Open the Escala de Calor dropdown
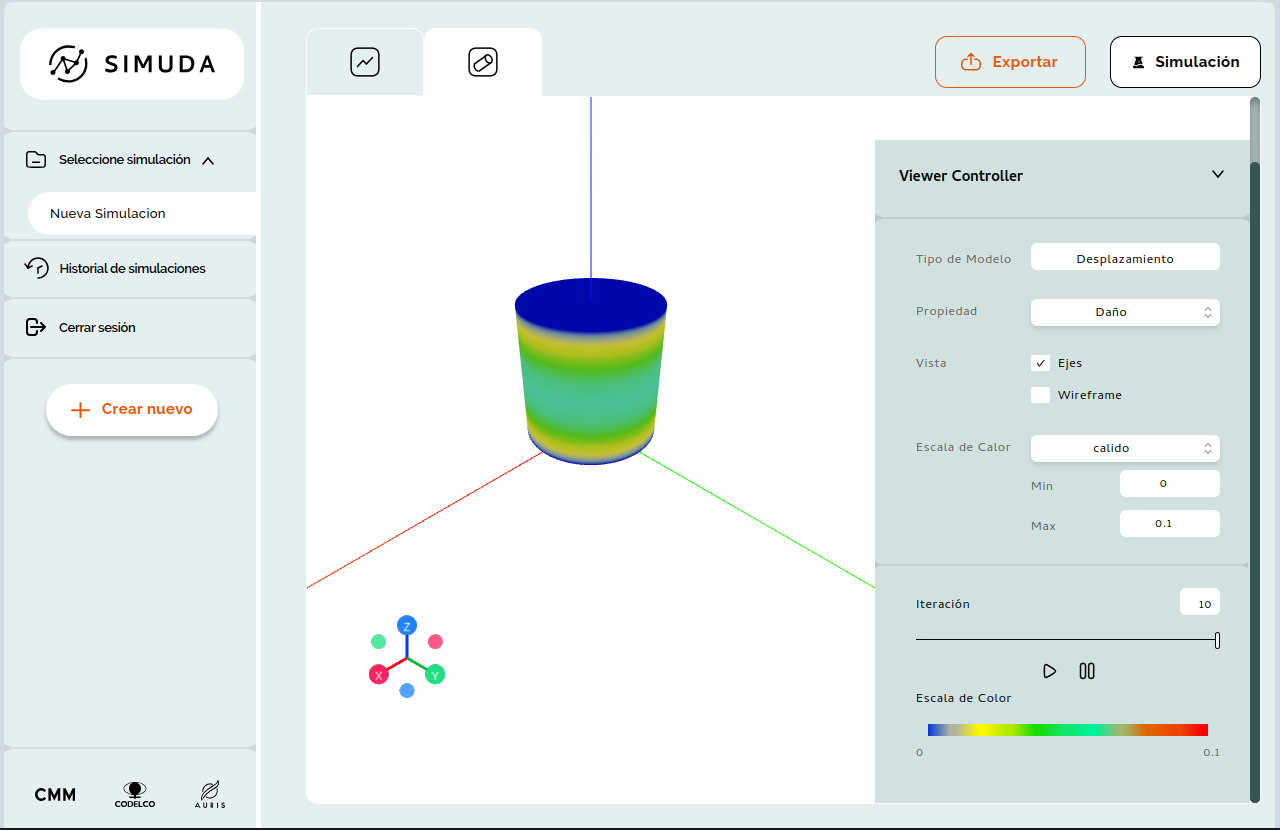 1125,448
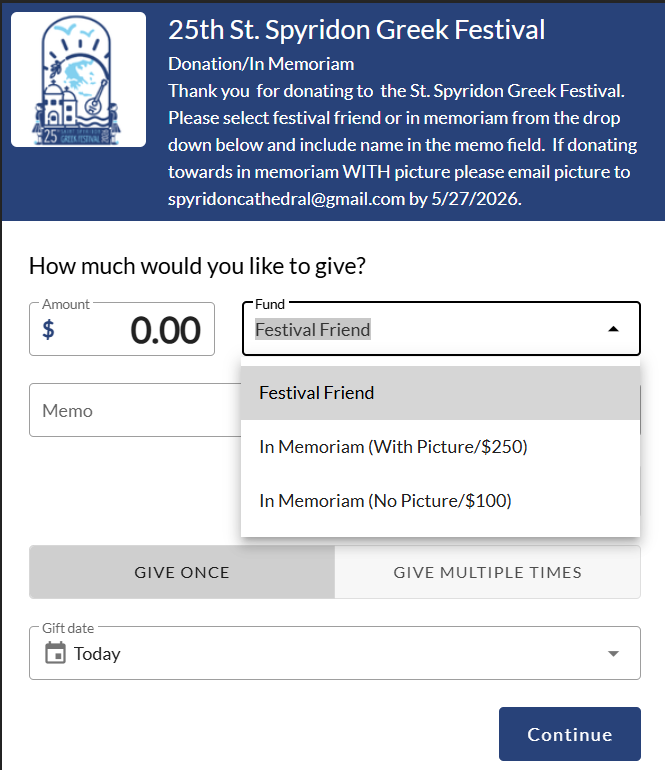The height and width of the screenshot is (770, 665).
Task: Click the calendar icon beside Today
Action: pyautogui.click(x=56, y=654)
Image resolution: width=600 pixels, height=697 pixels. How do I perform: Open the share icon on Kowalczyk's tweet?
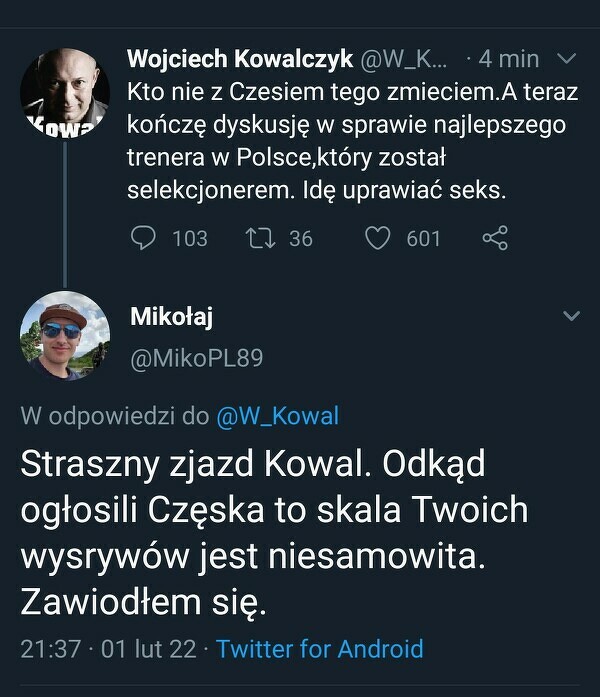pos(495,237)
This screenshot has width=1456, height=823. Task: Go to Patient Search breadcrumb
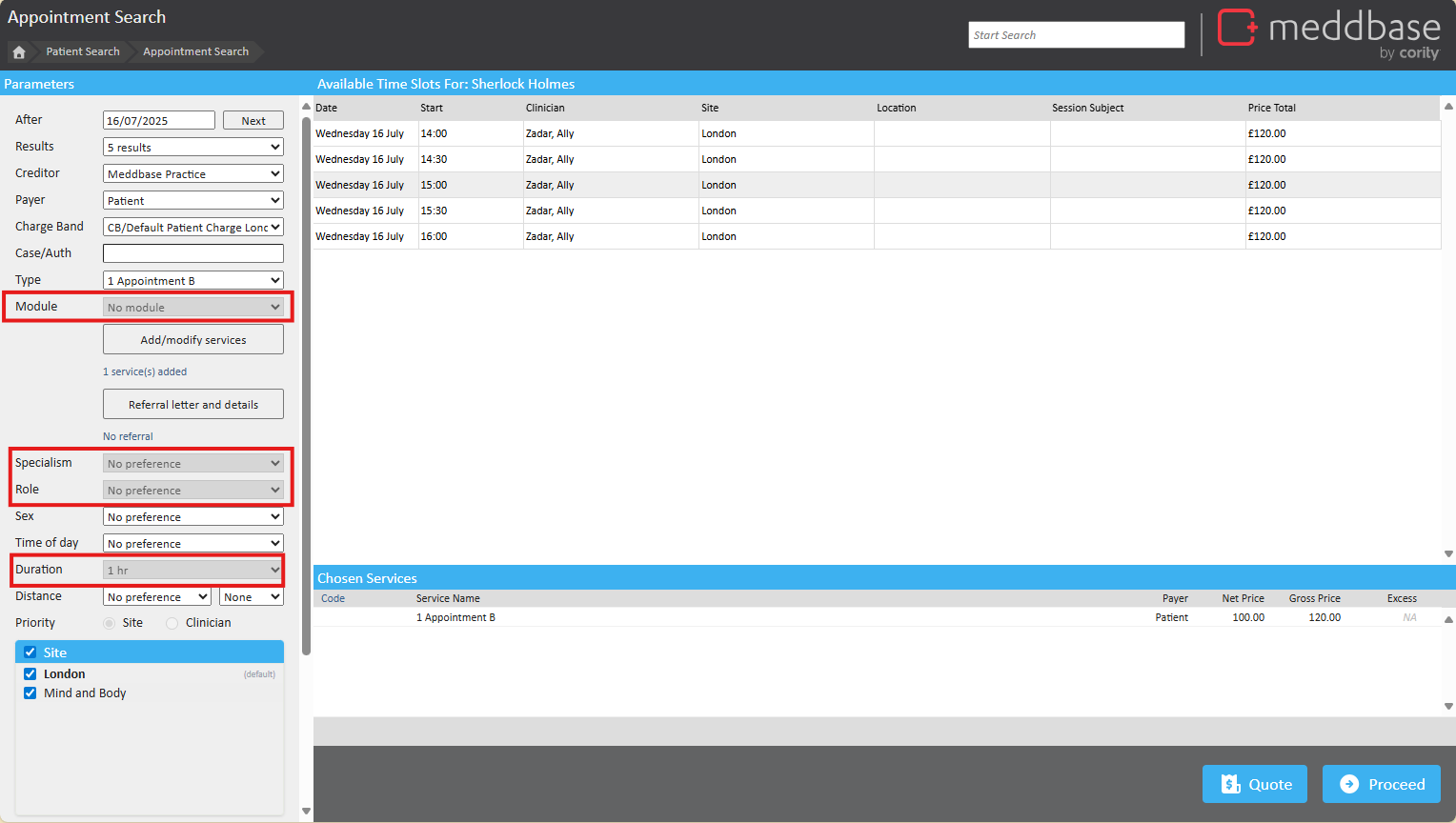coord(83,52)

• **Instructions for the task**
Only the pictures may be dropped when you copy the data above; everything else stays exact.

• **Response area**
Open the Escala de Calor dropdown
 1125,448
The height and width of the screenshot is (770, 665).
Task: Click the calendar icon beside Today
Action: pyautogui.click(x=56, y=654)
Image resolution: width=600 pixels, height=697 pixels. How do I perform: Open the share icon on Kowalczyk's tweet?
pos(495,237)
This screenshot has width=1456, height=823. Task: Go to Patient Search breadcrumb
coord(83,52)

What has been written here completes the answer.